Thursday, April 10, 2003

Let’s Go Down to the Sunset Grill

So it seems that the GOP wants to make the government’s anti-terrorism powers, granted by the Patriot Act, permanent. That, of course, is exactly why it was wise to include sunset provisions in the original law in the first place: if it weren’t for those provisions, the government wouldn’t even have to ask nicely to keep its exciting new powers, and this debate wouldn’t even be happening. The whole point of a sunset provision is to put the brakes on Robert Higgs’s “ratchet effect”: the size and power of government expand in times of crisis, but they never shrink back to their previous levels when the crisis is over.

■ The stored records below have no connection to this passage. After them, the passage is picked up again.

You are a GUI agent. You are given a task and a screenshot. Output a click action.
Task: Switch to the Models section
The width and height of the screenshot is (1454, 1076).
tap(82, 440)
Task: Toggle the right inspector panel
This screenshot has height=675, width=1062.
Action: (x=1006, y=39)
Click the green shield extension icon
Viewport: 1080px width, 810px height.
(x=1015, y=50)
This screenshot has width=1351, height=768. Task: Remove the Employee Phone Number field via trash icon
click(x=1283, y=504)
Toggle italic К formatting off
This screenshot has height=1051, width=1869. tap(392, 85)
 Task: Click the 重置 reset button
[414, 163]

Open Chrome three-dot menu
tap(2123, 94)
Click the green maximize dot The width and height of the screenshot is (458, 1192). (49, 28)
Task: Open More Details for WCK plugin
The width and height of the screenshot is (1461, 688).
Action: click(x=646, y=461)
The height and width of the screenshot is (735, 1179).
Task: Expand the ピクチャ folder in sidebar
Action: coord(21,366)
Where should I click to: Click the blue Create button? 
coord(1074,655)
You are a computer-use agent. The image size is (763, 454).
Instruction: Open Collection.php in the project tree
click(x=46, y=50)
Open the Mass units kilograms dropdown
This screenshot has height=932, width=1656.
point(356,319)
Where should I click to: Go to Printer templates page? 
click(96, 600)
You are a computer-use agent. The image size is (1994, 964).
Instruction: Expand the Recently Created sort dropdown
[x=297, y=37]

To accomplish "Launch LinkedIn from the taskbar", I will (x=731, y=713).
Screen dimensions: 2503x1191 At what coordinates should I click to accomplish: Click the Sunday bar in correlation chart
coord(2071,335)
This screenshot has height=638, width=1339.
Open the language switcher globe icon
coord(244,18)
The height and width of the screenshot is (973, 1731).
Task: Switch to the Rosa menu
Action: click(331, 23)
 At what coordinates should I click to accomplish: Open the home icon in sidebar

I suppose some might argue that the terrorism crisis is not yet over, and perhaps they are right. But the powers granted by the Patriot Act don’t expire until the end of 2005 anyway. If there is still a terrorism crisis when 2005 rolls around, then Congress should simply vote to keep the relevant provisions in place for another two or three years, at which point the debate will – and should – happen again. There is no justification for making the powers granted by the Patriot Act permanent unless the government intends to be in a perpetual state of war. Of course, that’s exactly what’s needed in order to give job security to the bureaucrats at the newly created Department of Homeland Security. Hmm… I wonder which executive agency is lobbying most vigorously for the repeal of the sunset provisions?